Why do I need life insurance?

  • How can I ensure a dignified life in old age?
  • How can I save for my child’s education?
  • Where can I take money, if I need serious medical treatment?
  • How can the family’s well-being be provided in the event of a breadwinner’s death?

Each person asks these questions sooner or later in his/her life.

Life insurance programmes give answers, which help prepare for joyful events (a wedding, children’s education, etc.) and create a safety margin in the event of sudden unpleasant developments.

Life insurance practically meets the goals and the requirements of each specific person in a certain period of the person’s life and helps resolve a whole set of financial issues.

What are the types of life insurance programmes?

Life insurance programmes offered by insurers today can be divided into several basic groups:

  • Risk life insurance implies insurance protection1 against unfavourable developments for the life and health of an insured person. Risk insurance also exists in the form of credit life insurance where the lender acts as the beneficiary2. This type of insurance relieves the insured person’s relatives of the burden to pay off the loan if the borrower dies.
  • Accumulative life insurance offers a possibility to make accumulations for a specific date or event along with life and health insurance cover.
  • Investment life insurance is an instrument of investment3, which offers a possibility to receive a potentially high income, if the market grows, and a guaranteed return of the customer’s contribution4, if the market goes down. This insurance scheme offers immediate compensation, if an insured person dies.

Risk life insurance

This term speaks for itself and the mechanism of these programmes is similar to the schemes of car or property insurance. These programmes do not envisage accumulation of funds while insurance payments are stipulated only when unfavourable events occur.

With relatively small contributions (insurance premiums), these programmes offer high insurance protection. An individual can take out an insurance policy for a term ranging from one year to 20 and more years, including an unlimited number of years, and pay premiums on a regular basis. The customer can determine the size of the premium and the desirable volume of insurance protection individually, judging by his/her needs. According to the customer’s wish, risk life insurance often includes additional programmes (options), stipulating, in particular, special payments in the event of disability, injuries and other unfavourable developments.

Accumulative life insurance

This type of insurance combines the functions of creating saving funds and providing insurance cover.

This scheme has the following mechanism: the customer pays the first premium and becomes entitled to insurance cover:

  1. Under a risk5 of endowment policy6 — the right to the guaranteed receipt of accumulated funds, which the customer will be paid in the future upon the expiry of an insurance policy term.
  2. Under a risk of ‘departure from life’7 — the right of guaranteed payments to designated people or heirs (beneficiaries) in the event of an insured person’s death.

Such contracts are normally concluded for a term of 5 to 20 and more years. Insurance payments under these two basic types of risks may be equal or differ from each other and will increase with larger premium contributions and longer-term programmes. Therefore, this scheme provides combined insurance cover: the customer makes savings while the customer’s life is insured. Insurance policies are intended, above all, for family breadwinners who financially support other people.

Most customers successfully implement their accumulative insurance schemes and insurance payments they receive allow them to change their living conditions or make large acquisitions, spend money on their child’s education or use it as their start-up capital. Accumulative life insurance contracts stipulate guaranteed income and allow customers to receive additional income depending on the results of the company’s investment activity in each calendar year.

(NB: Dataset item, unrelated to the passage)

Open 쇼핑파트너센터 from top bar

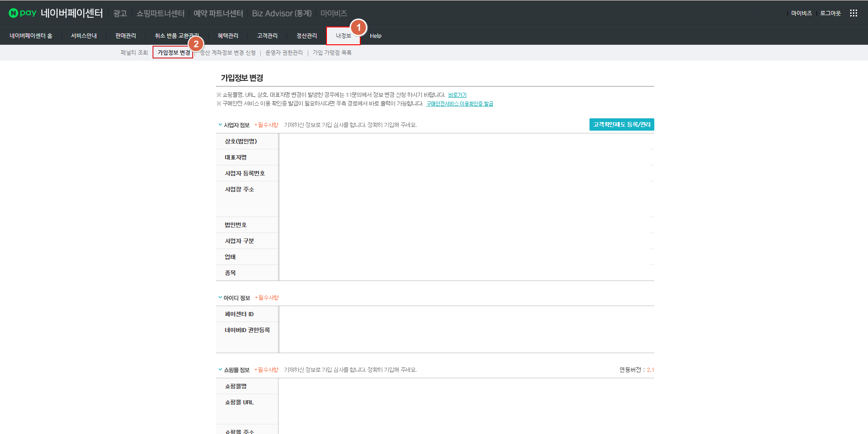click(160, 13)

Accumulative insurance programmes can be supplemented with various risk options8 guaranteeing insurance payments to customers when they are diagnosed with fatal (critical) disease and disability, including as a result of accidents and their various consequences.

Investment life insurance

Compared with classic accumulative insurance, this instrument helps reliably invest accumulated funds rather than create accumulations. This scheme allows the customer to receive a potentially high income while guaranteeing the return of the customer’s financial investment. The customer’s investments under investment life insurance programmes are divided into two parts — the guarantee and investment funds. The guarantee fund guarantees the return of the customer’s investment under any developments in the stock market9. The investment fund allows the customer to receive income on an investment product, depending on the dynamics of the underlying asset (there are a multitude of such investment instruments, for example, gold, oil, the RTS stock index and others).

This investment scheme has the ‘insurance coverage’ and, therefore, offers a number of advantages unavailable for other investment instruments. First of all, income on an investment product is taxed at a preferential rate under this scheme. Secondly, this scheme provides life insurance protection for the customer and a special legal status for protecting investments.

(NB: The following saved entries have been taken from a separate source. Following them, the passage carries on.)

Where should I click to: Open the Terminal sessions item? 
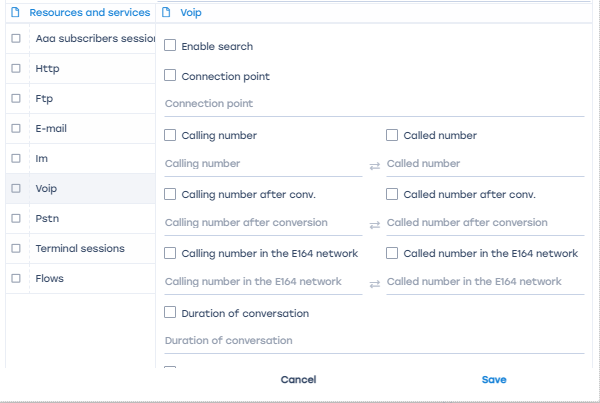coord(80,248)
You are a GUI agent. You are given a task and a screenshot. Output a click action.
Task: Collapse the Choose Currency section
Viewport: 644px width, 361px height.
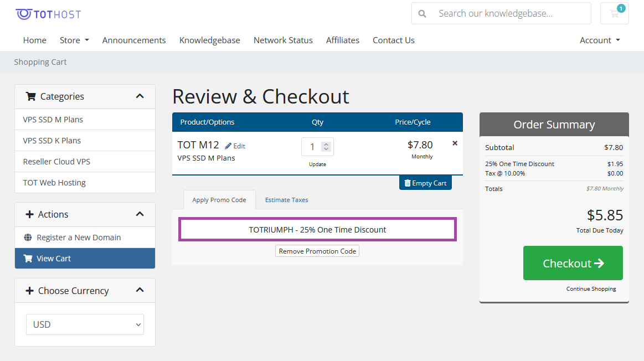pyautogui.click(x=139, y=290)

Additional benefits of life insurance

Preferential tax regime. Payments under risk events (death, disability, etc.) are not taxed. Income tax on endowment payouts is charged only on the difference between the payout sum and the amount of premiums. Moreover, this difference is reduced by the refinancing rate of the Central Bank of the Russian Federation.

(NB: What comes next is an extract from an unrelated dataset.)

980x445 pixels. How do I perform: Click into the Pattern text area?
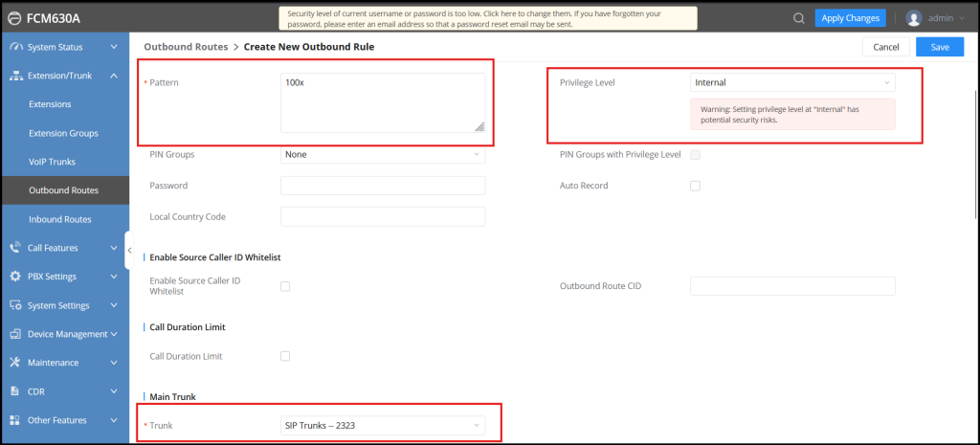(x=383, y=102)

Special status of life insurance policies. These policies are not property and, therefore, may not be confiscated, seized or divided (for example, in the event of a divorce). They may not be claimed by third parties.

Selectivity. Insurance payouts are not included in the inheritance in the event of death and are made to the designated beneficiaries while endowment payments are made only to the insured person. Therefore, you can solve problems related to inheritance or the selective care for a person in a complex family situation and set up an endowment for a child from the first marriage or for a grandson (a granddaughter), for example, and also take care of the most vulnerable person in your family.

Customisation. All long-term programmes are selected and planned individually for each specific person, taking into account all factors and wishes.

What specific factors do I need to take into account when selecting life insurance programmes?

You need to choose a life insurance programme that suits your personal needs. When you select a life insurance programme, you should bear in mind that the programme’s terms can be supplemented with additional provisions or changed to tailor to the customer’s specific needs.

It is important to properly select an insurance company, which you can entrust with such a serious matter as financial protection for yourself and your relatives for a long period. You need to pay attention to the insurer’s work experience, its position in the professional market, the structure of its shareholders, its strategy, its financial indicators and its reliability rating.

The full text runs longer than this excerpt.